This paper establishes the equivalence between synchronous and asynchronous coordination mechanisms in dynamic games with strategic complementarities and common interests. Synchronous coordination, characterized by simultaneous commitments, and asynchronous coordination, defined by sequential action timing, are both prevalent in economic contexts such as crowdfunding and fund management. We introduce Monotone Subgame Perfect Nash Equilibrium, MSPNE, to analyze least favorable equilibrium outcomes.

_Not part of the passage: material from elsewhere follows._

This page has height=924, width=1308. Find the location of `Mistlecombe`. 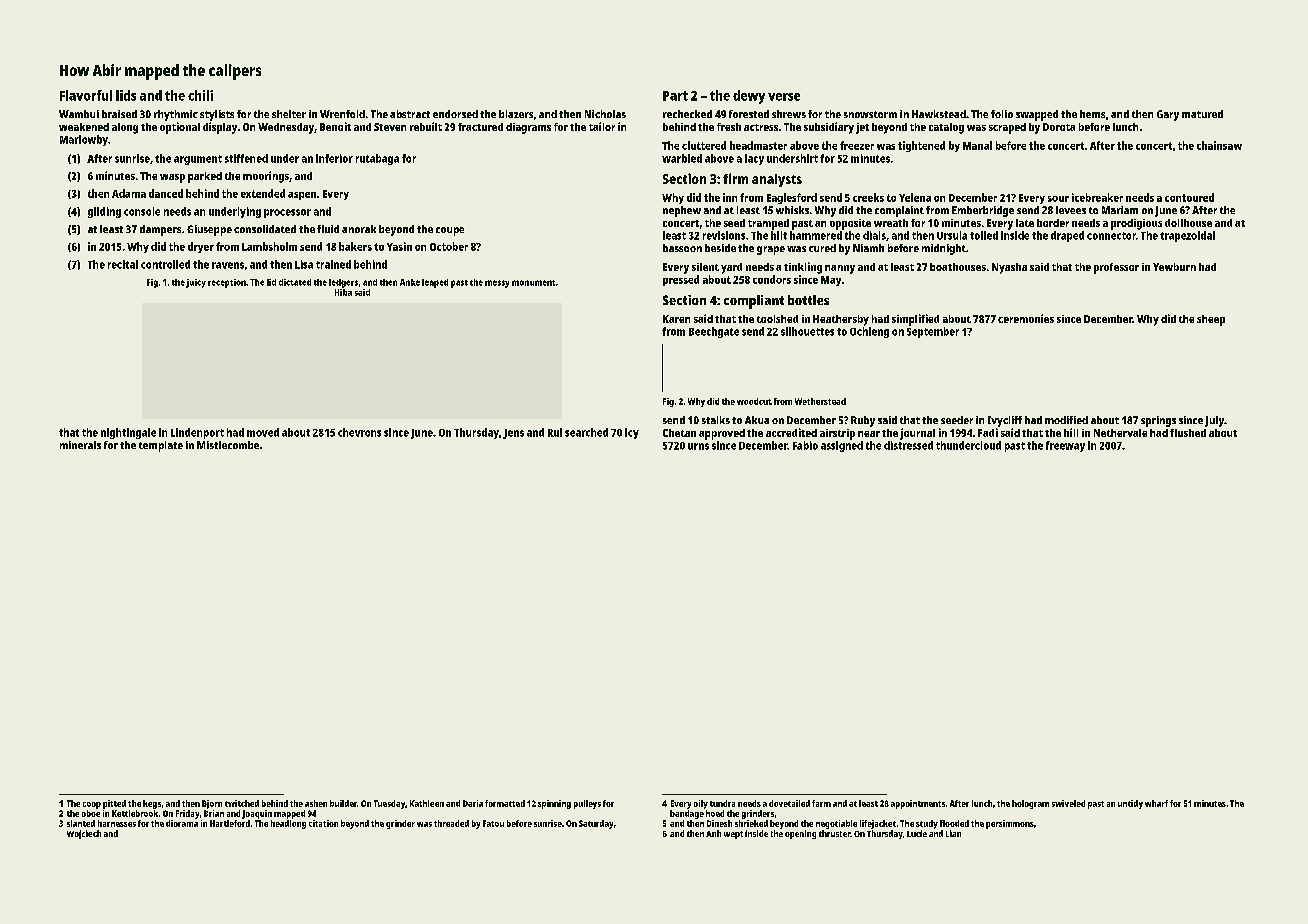

Mistlecombe is located at coordinates (228, 445).
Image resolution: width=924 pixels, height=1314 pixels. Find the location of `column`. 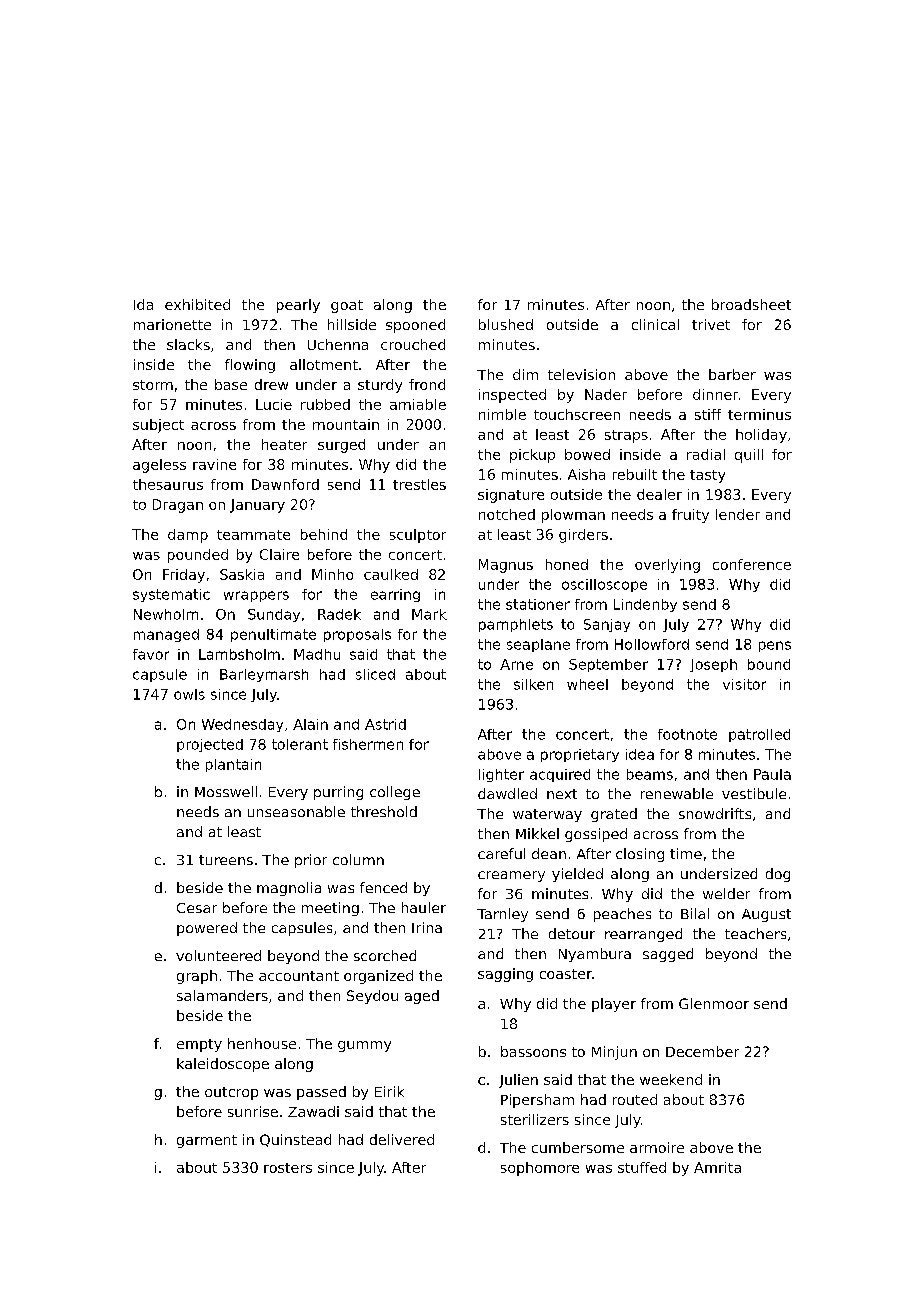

We provide a recursive characterization for synchronous coordination and a graph-theoretic representation for asynchronous coordination, demonstrating their equivalence in terms of the greatest implementable outcome. Our results show that the structure of commitment, whether simultaneous or sequential, does not affect the achievable welfare outcome under certain conditions. Additionally, we discuss computational aspects, highlighting the general NP-Hardness of the problem but identifying a significant class of games that are computationally tractable. These findings offer valuable insights for the optimal design of coordination mechanisms.

翻译：本文在具有战略互补性和共同利益的动态博弈中，建立了同步协调机制与异步协调机制之间的等价性。同步协调以同时承诺为特征，而异步协调则由序贯行动时序定义，二者在众筹和基金管理等经济情境中均普遍存在。我们引入单调子博弈完美纳什均衡（MSPNE）来分析最不利的均衡结果。我们为同步协调提供了递归刻画，并为异步协调提供了图论表示，证明二者在最大可实施结果方面具有等价性。我们的结果表明，在特定条件下，承诺的结构——无论是同时还是序贯——并不影响可实现的福利结果。此外，我们讨论了计算层面的问题，指出该问题通常具有NP难性，但识别出了一大类在计算上易于处理的博弈。这些发现为协调机制的最优设计提供了有价值的见解。